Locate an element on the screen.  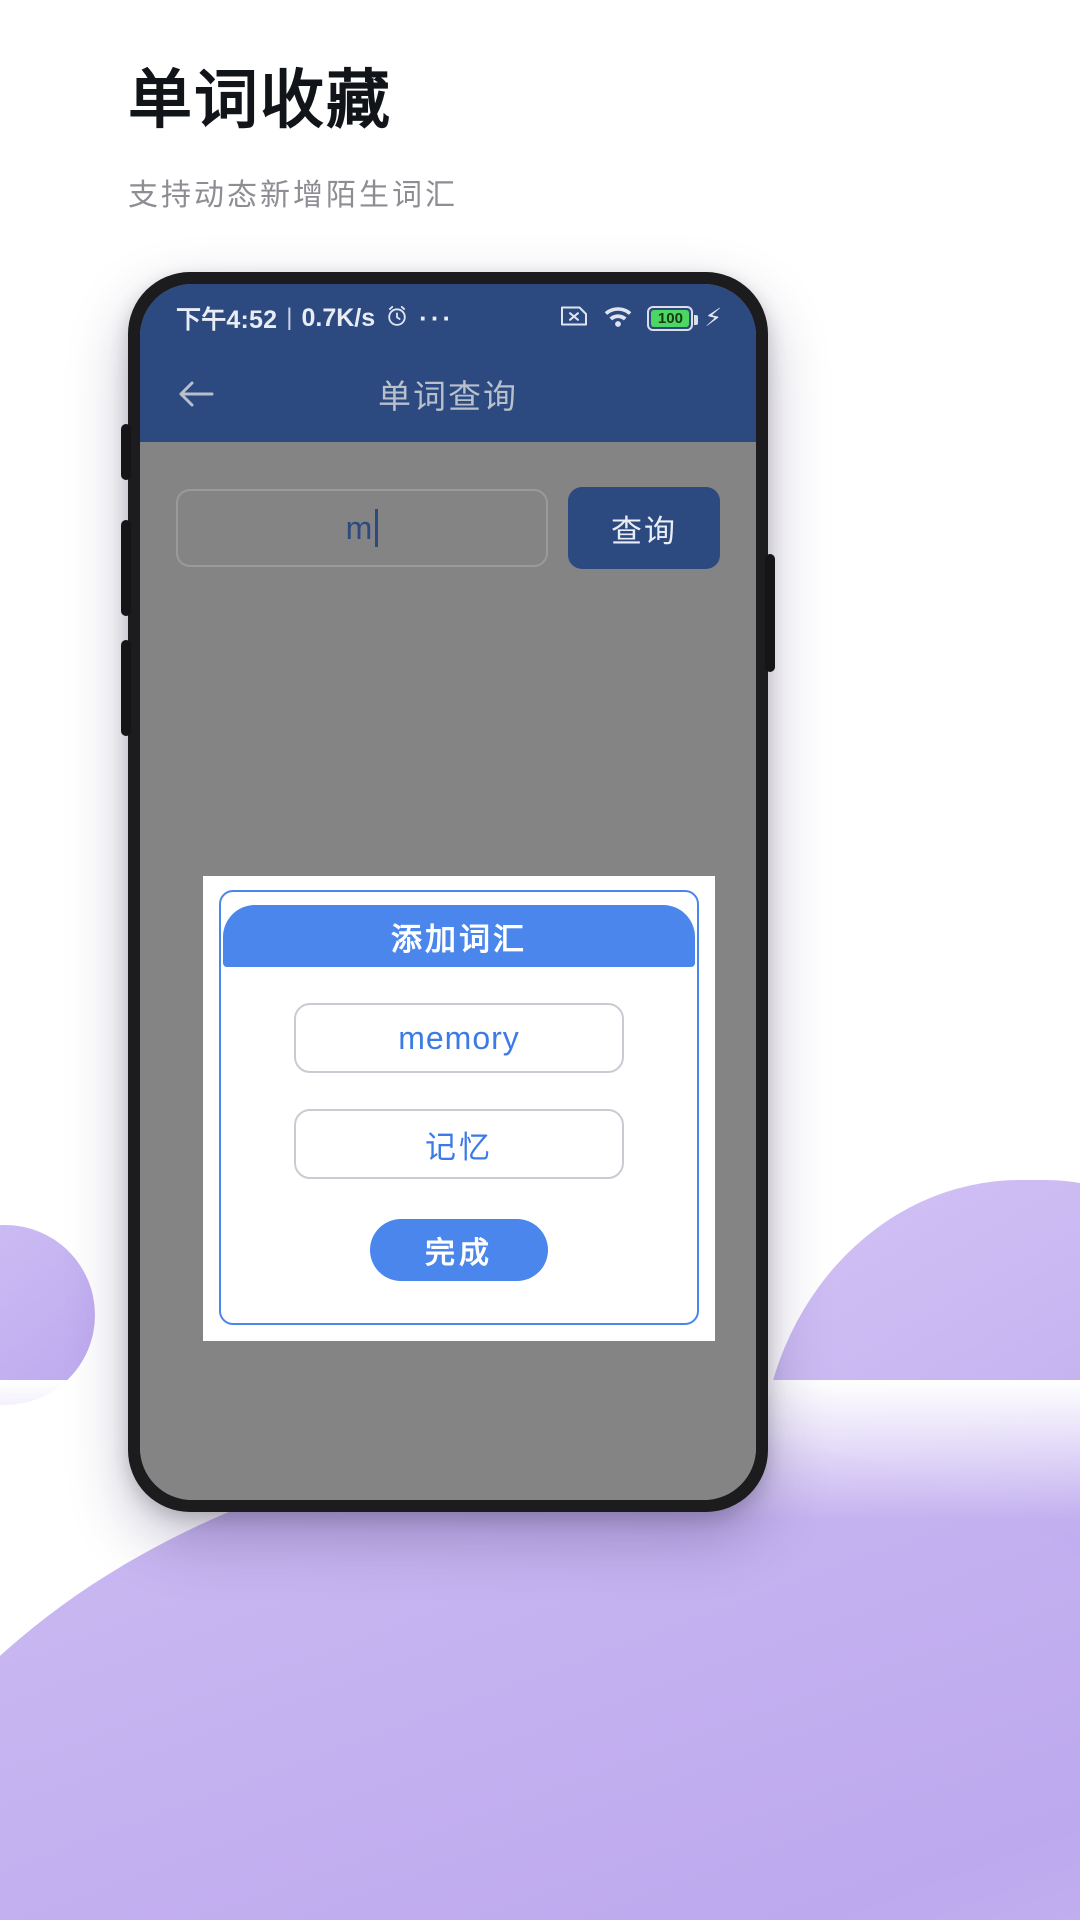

====================

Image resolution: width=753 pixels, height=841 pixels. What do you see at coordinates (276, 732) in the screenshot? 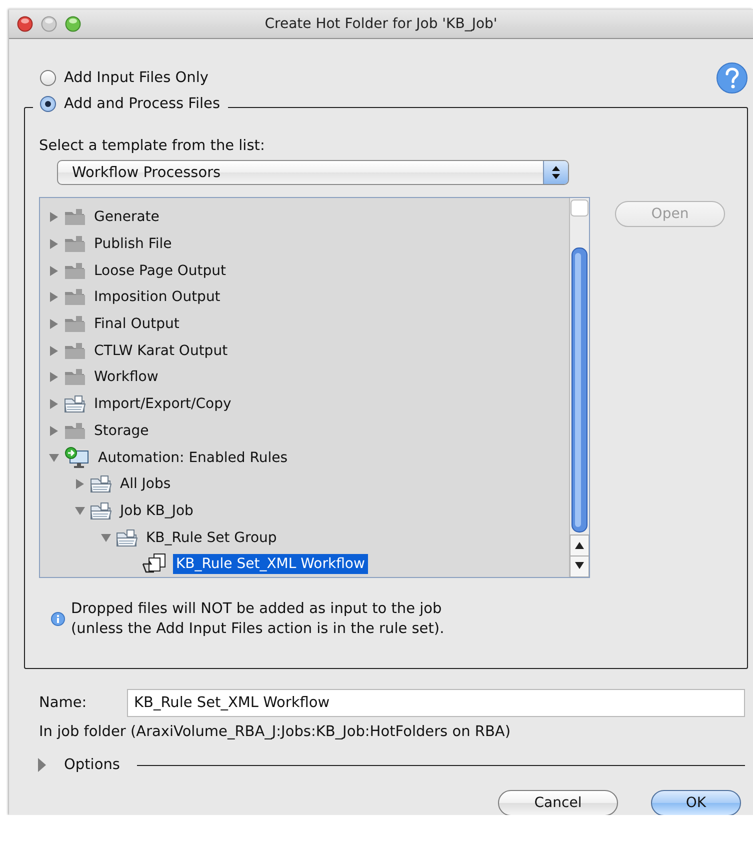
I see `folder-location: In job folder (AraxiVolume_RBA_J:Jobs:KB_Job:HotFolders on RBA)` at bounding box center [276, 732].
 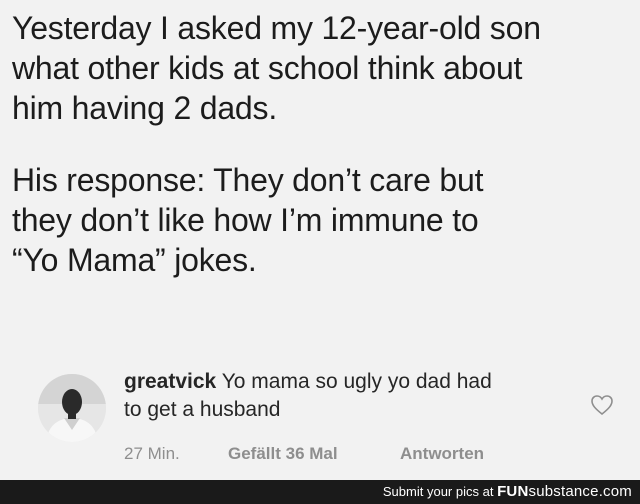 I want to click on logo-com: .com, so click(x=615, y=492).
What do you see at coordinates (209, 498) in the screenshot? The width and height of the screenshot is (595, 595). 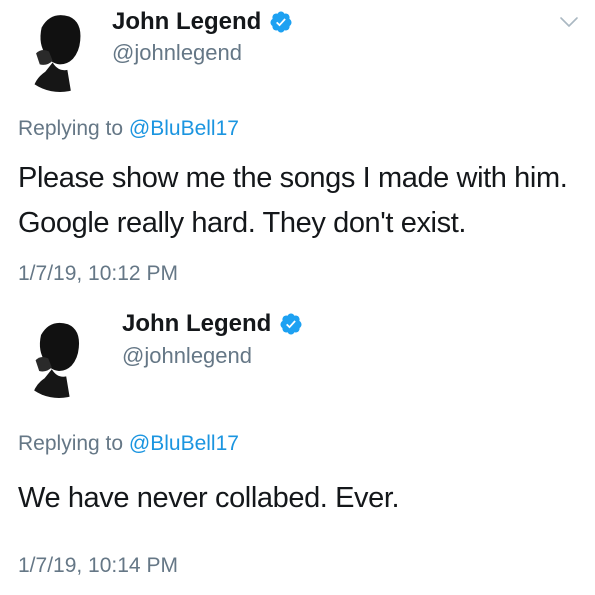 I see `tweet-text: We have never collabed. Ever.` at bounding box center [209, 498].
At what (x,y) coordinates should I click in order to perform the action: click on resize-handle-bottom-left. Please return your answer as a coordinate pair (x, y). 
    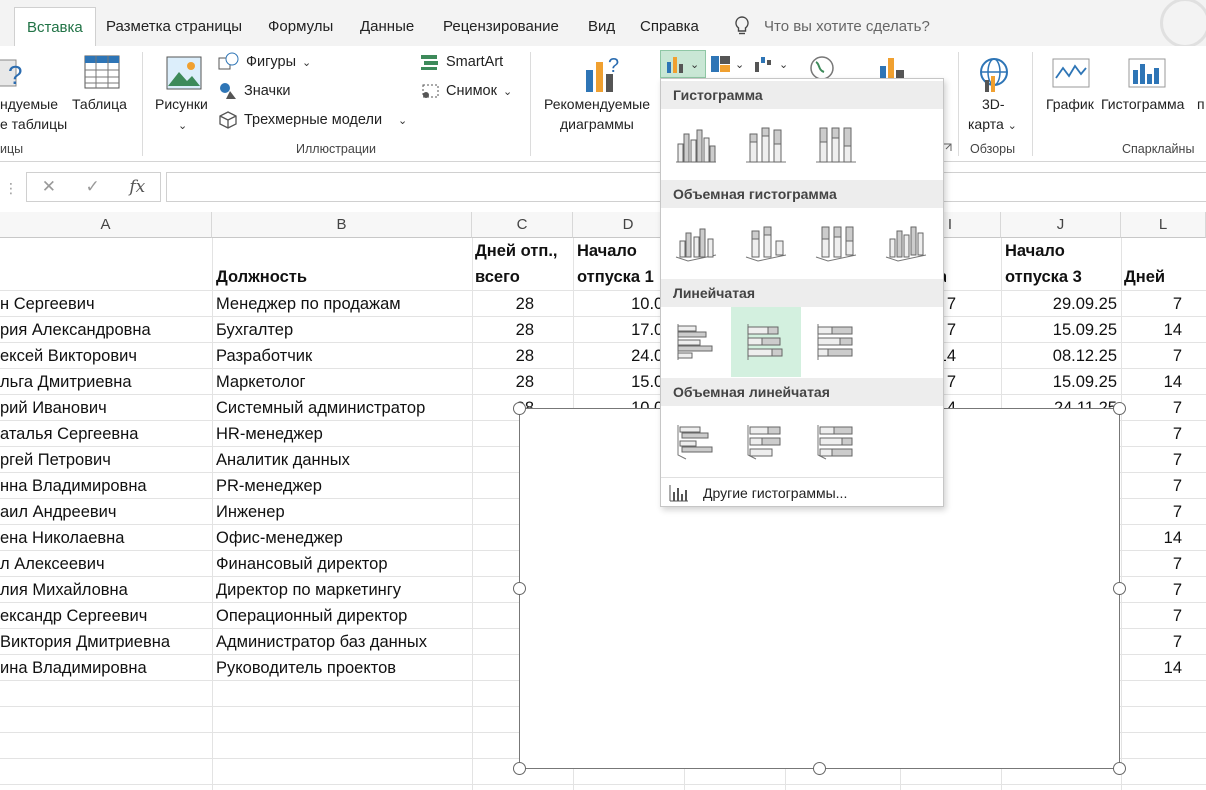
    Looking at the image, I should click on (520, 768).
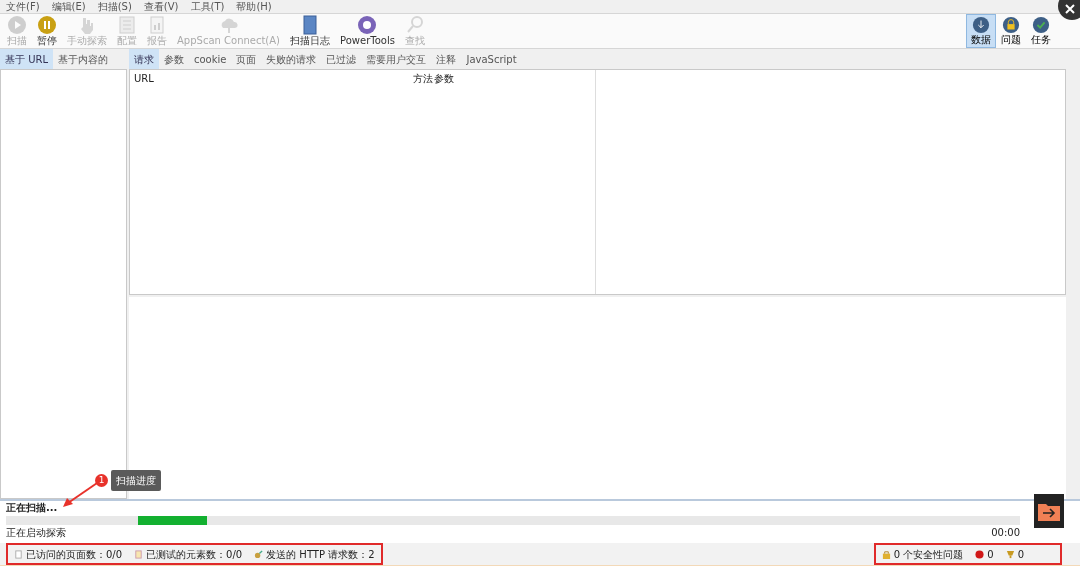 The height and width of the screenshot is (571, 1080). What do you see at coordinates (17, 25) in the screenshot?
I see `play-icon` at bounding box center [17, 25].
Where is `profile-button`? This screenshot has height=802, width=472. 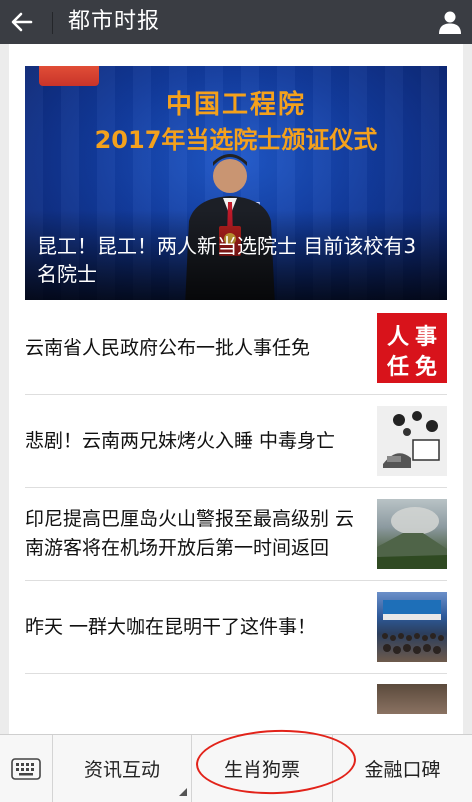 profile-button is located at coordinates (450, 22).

====================

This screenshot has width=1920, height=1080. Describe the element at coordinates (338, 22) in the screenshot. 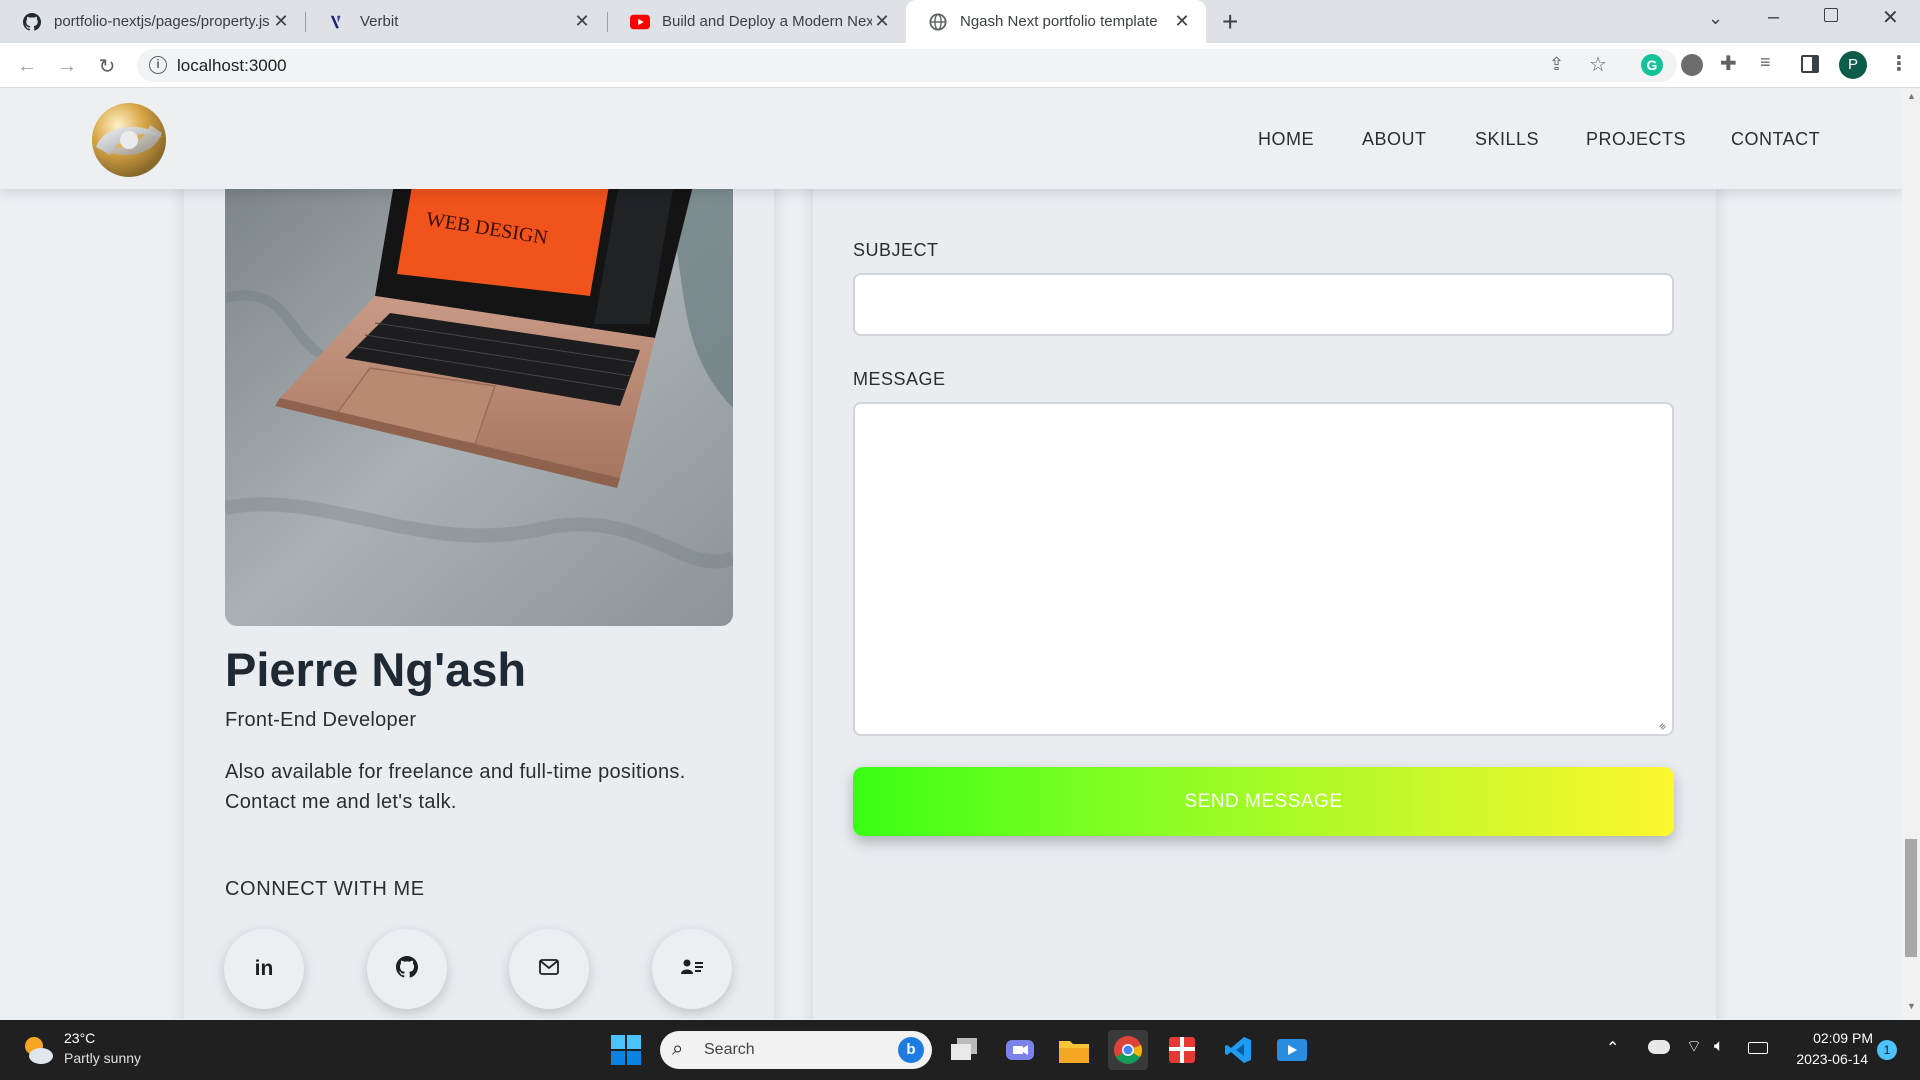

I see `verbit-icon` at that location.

====================

Instructions for the task → Output the records starting at the line that contains "This screenshot has width=1920, height=1080." and ending at the line that contains "at that location." as a two-column CSV with the columns "input" and "output", one row per request with its answer. Quote each field, replace line breaks with spaces, and leave out the pictures.

Task output →
input,output
"This screenshot has width=1920, height=1080. Describe the element at coordinates (338, 22) in the screenshot.","I see `verbit-icon` at that location."